Gut-Brain Communication in Metabolic Control

The gastrointestinal (GI) tract communicates with the brain and this interaction – commonly described as the gut-brain axis – regulates appetite, feeding behavior, and body weight. Given the continued rise of obesity world wide, it is critical to gain greater insights into the regulatory function exerted by the gut-brain axis. Peripheral sensory neurons are a major afferent highway of the gut-brain axis. Upon food consumption, these neurons detect nutrient-related signals with their peripheral endings innervating the organs of the GI tract, which they transmit to the brain. In turn, they induce meal termination and initiate mechanisms so that blood glucose levels are controlled. Importantly, impairment of this negative-feedback mechanism has been associated with metabolic dysfunction. Besides the GI tract, sensory neurons also transmit multimodal sensory information from other peripheral and inner organs, such as the lung and the heart, and control further key homeostatic functions. However, the relevant populations of sensory involved in food intake and metabolism regulation and the underlying neurocircuitry were largely unknown. Therefore, the overarching aim of this project was to decipher the neurocircuitry of sensory neurons that mediate gut-brain communication underlying metabolic control, with the overall perspective to develop new therapies to treat obesity and obesity-related disease, such as type 2 diabetes.

We have successfully developed and employed an intersectional genetic approach, that facilitates genetic entry into sensory neurons, for highly specific and efficient targeting of distinct subtypes that innervate the organs of the GI tract. This allowed us to comprehensively reconstruct their peripheral and central anatomical organization, as well as to manipulate their activity for gain- and loss-of-function studies interrogating the gut-brain axis. In summary, we revealed that glucagon-like peptide 1 receptor (GLP1R)- and GPR65 vagal afferents selectively innervate the stomach and intestine and have topographically disparate projections in the brainstem, and that the activity of these cells differentially regulates feeding behavior and glucose metabolism. These findings provide for the first time information about the discrete metabolic functions of molecularly distinct gut-innervating sensory neurons. Further, the developed intersectional targeting approach is broadly applicable for mapping and manipulating highly selective molecularly defined sensory neurons, and therefore provides an experimental blueprint for defining the function of discrete sensory neurocircuits.
In addition, we developed an extensive set of Dre-recombinase specific viral approaches to express chemo- and optogenetic tools - cornerstones of modern neuroscience research – in molecular distinct neuron types. This additional toolbox will enable scientist to define the interaction, connectivity, and mode of communication of different sets of neuron types in the nervous system with unprecedent precision.

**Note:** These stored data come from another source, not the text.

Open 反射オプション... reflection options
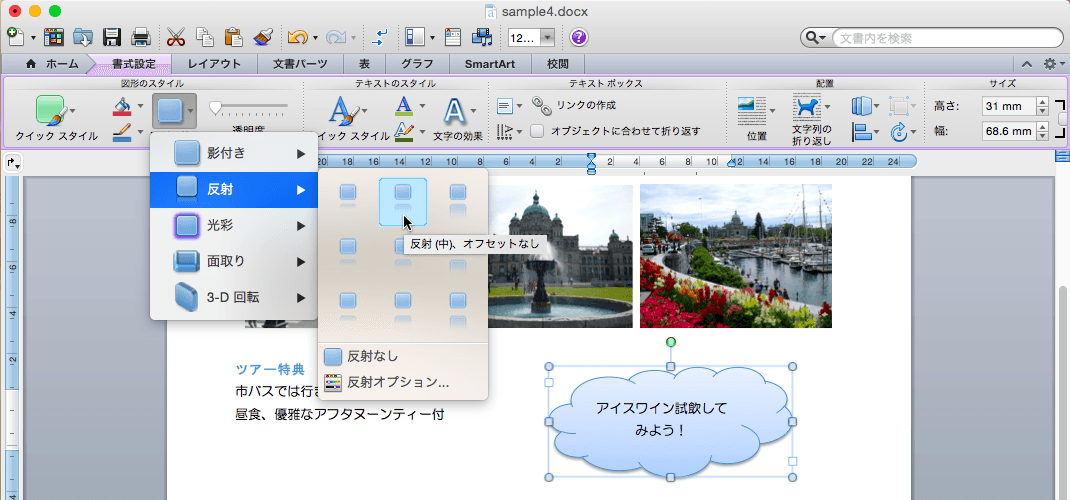The height and width of the screenshot is (500, 1070). [x=397, y=381]
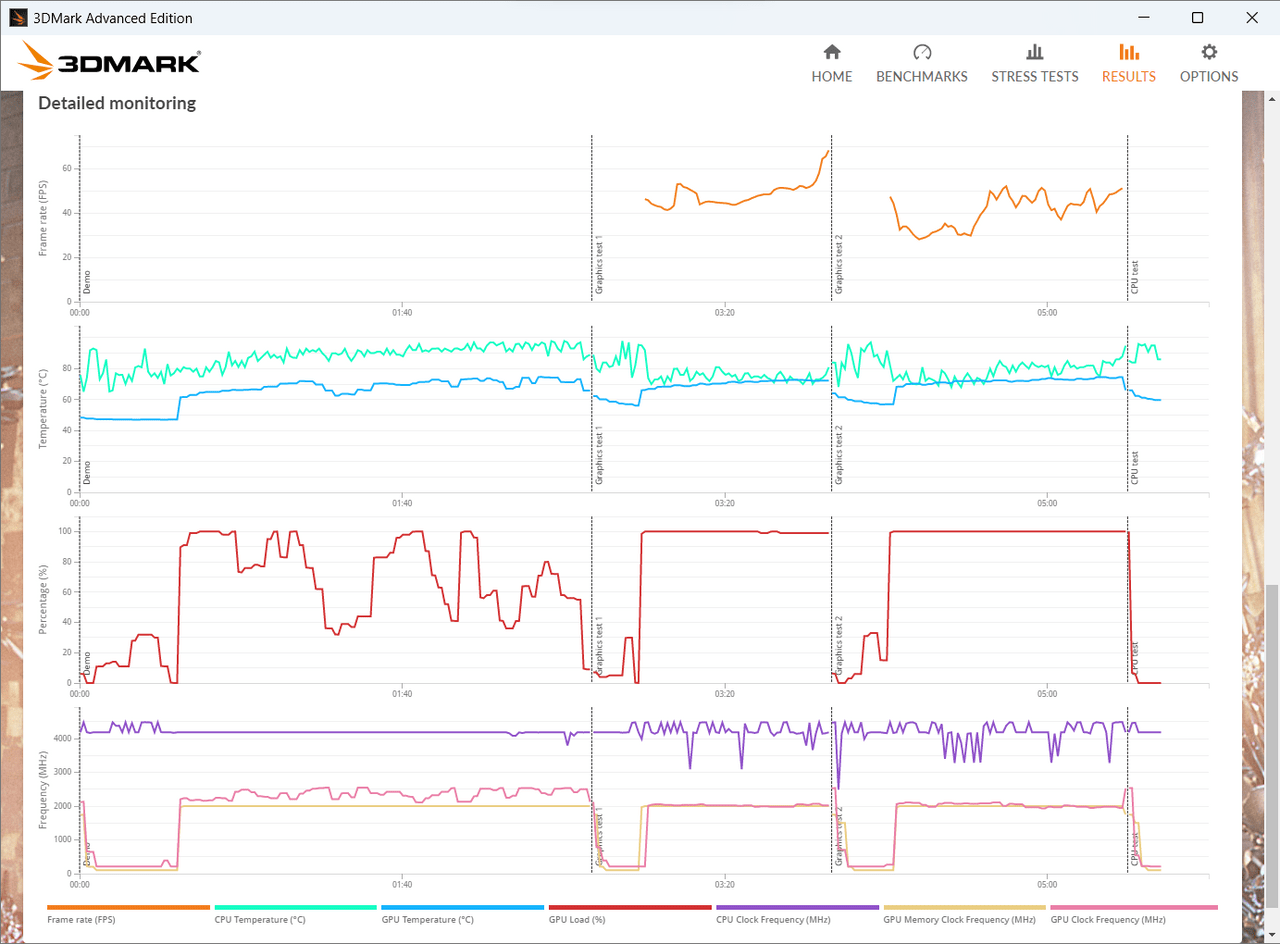This screenshot has height=944, width=1280.
Task: Click the CPU test marker in temperature chart
Action: tap(1135, 468)
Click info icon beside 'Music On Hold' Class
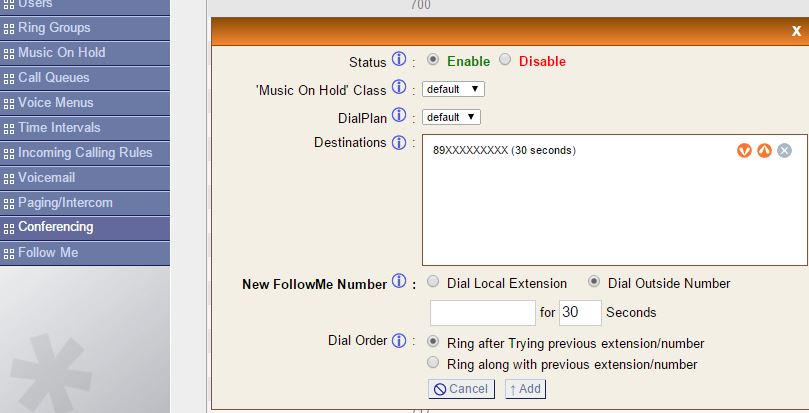 click(x=398, y=88)
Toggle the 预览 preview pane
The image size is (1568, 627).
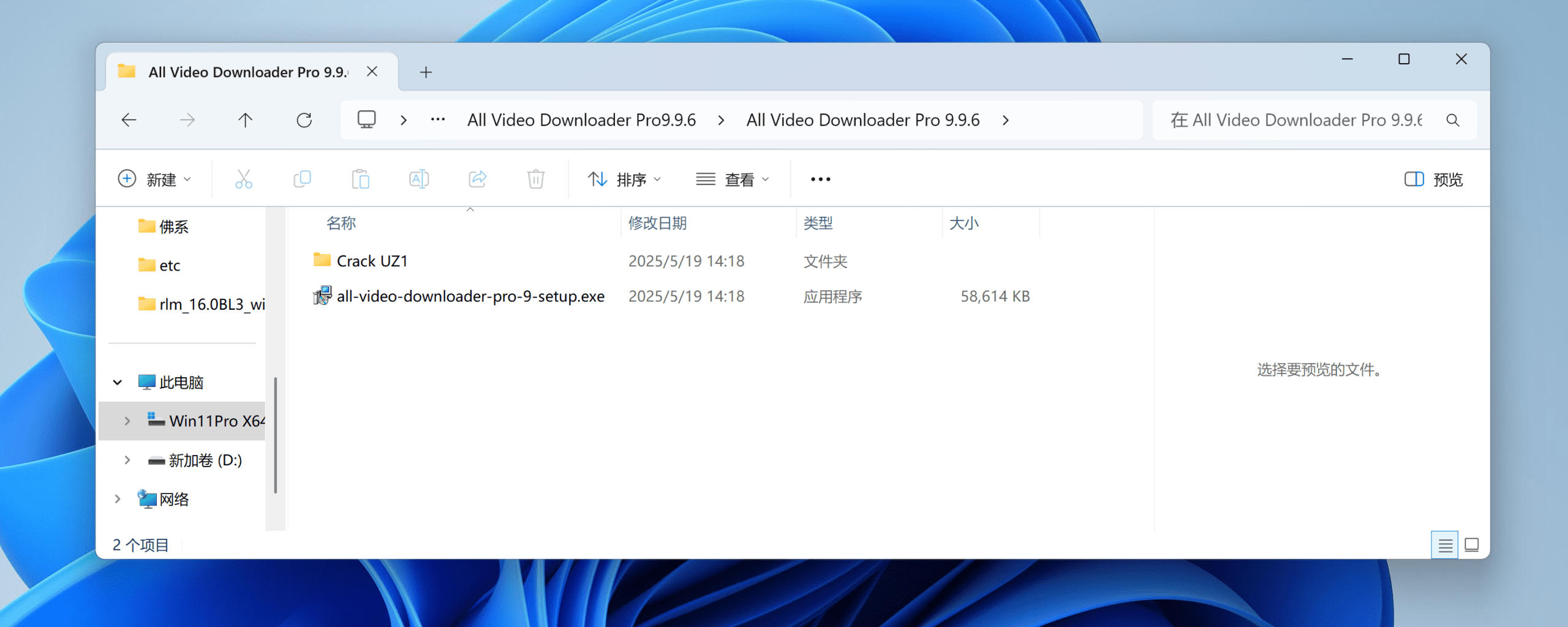coord(1433,179)
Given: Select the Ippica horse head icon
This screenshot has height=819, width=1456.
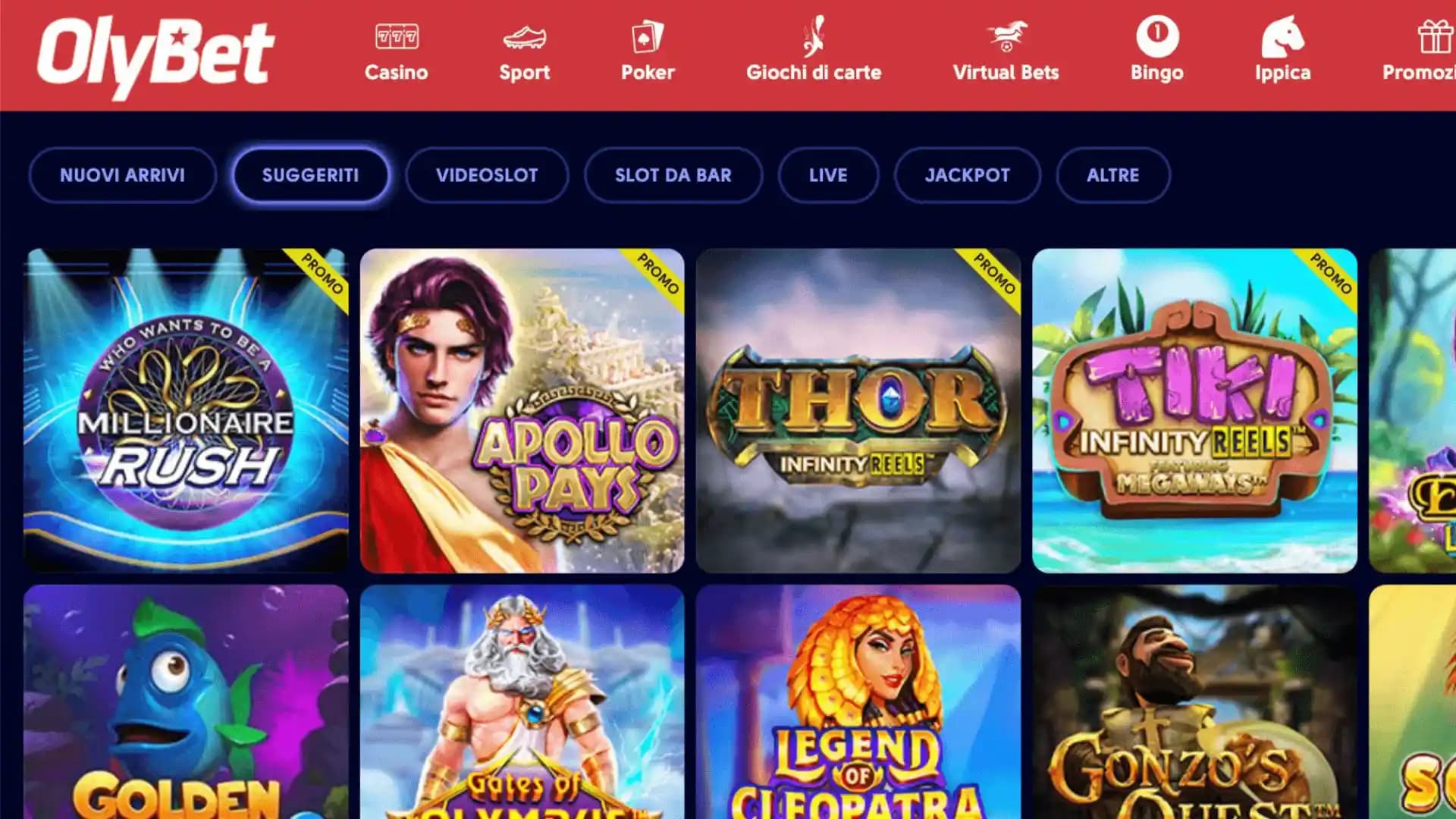Looking at the screenshot, I should tap(1282, 36).
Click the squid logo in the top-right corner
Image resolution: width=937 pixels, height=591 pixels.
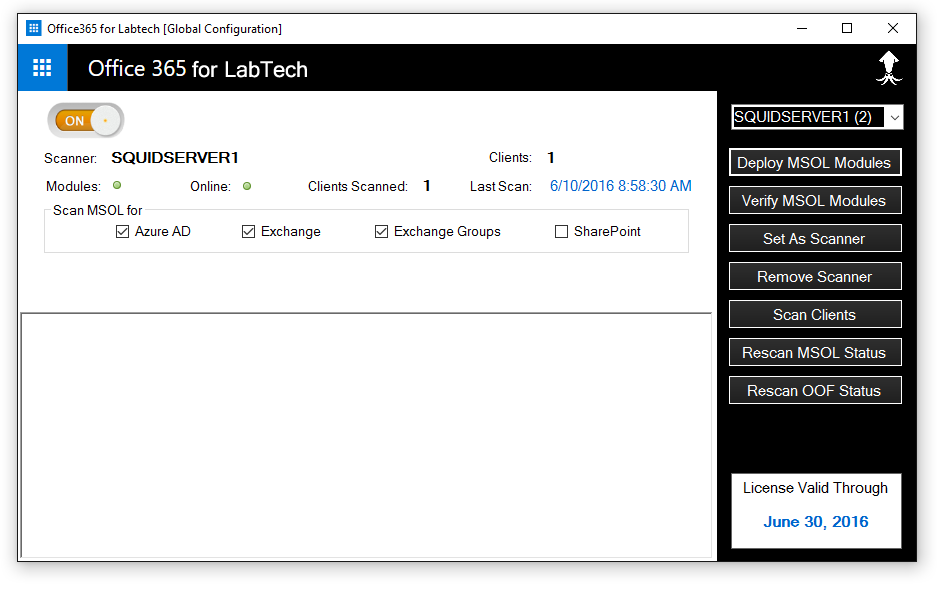888,68
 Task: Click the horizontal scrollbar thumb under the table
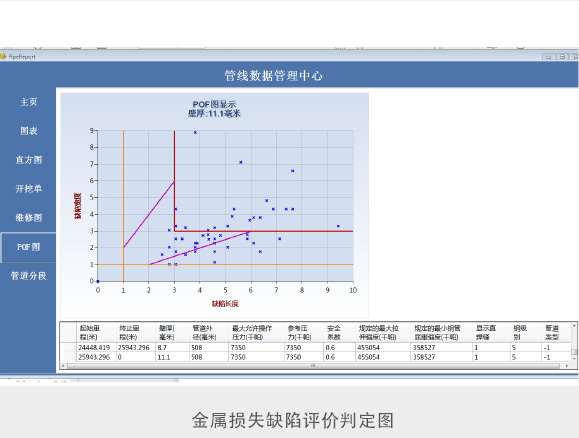313,366
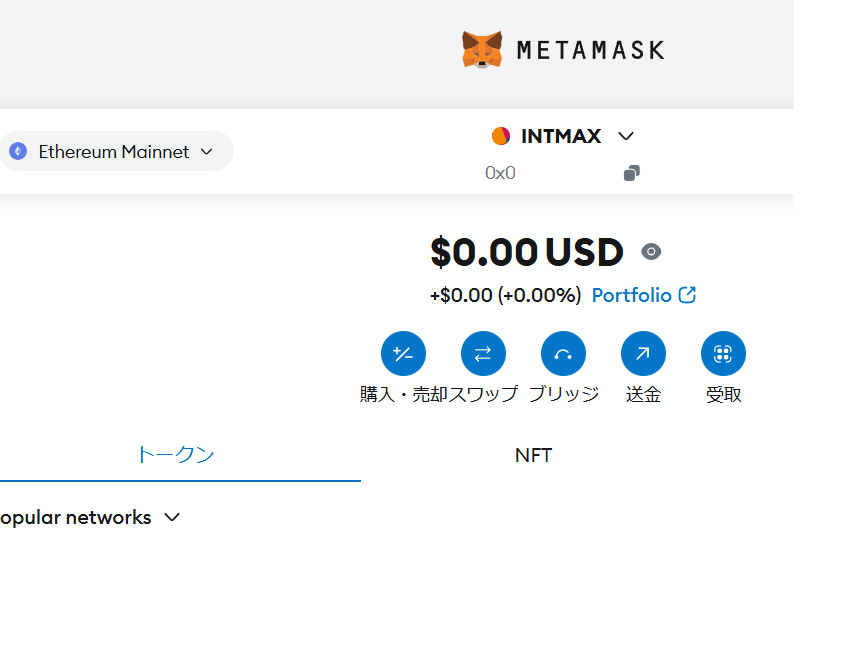Click the METAMASK wordmark text

click(x=591, y=50)
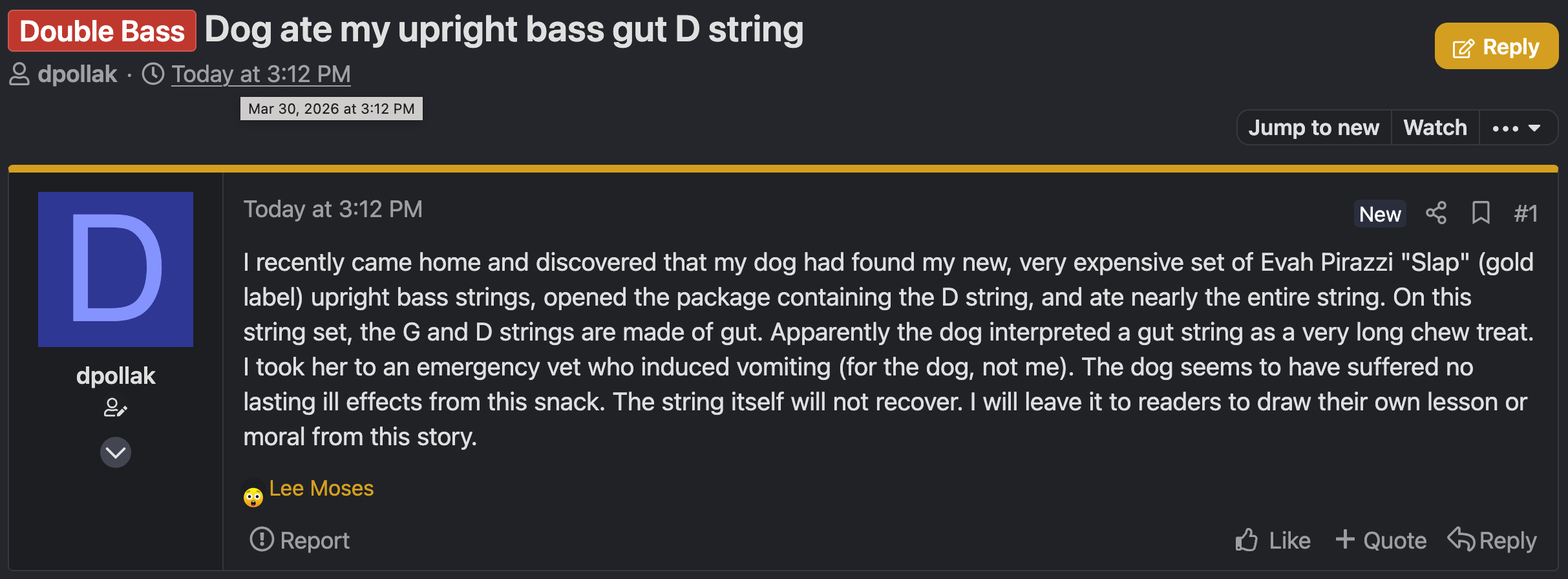
Task: Toggle Watch for this thread
Action: 1435,127
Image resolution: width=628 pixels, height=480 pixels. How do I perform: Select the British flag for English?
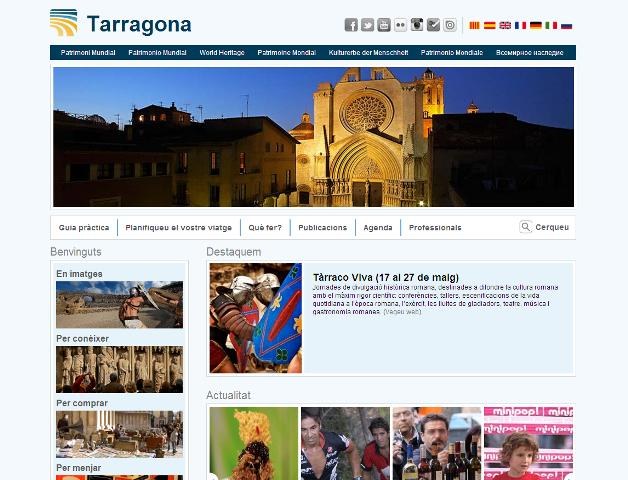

Our findings led to the discovery that distinct populations of gut-innervating vagal afferent neurons differentially regulate feeding behavior and glucose metabolism—a remarkable insight, given that most previous studies have attributed a uniform function to these cell types. Furthermore, our intersectional genetic approach, combined with our newly developed Dre-recombinase-dependent viruses and both existing and newly generated transgenic mouse lines, provides a powerful framework for future functional investigations of the nervous system. In particular, these tools enable precise interrogation of gut-brain communication in both physiological and disease states, paving the way for deeper insights into metabolic regulation and potential therapeutic targets.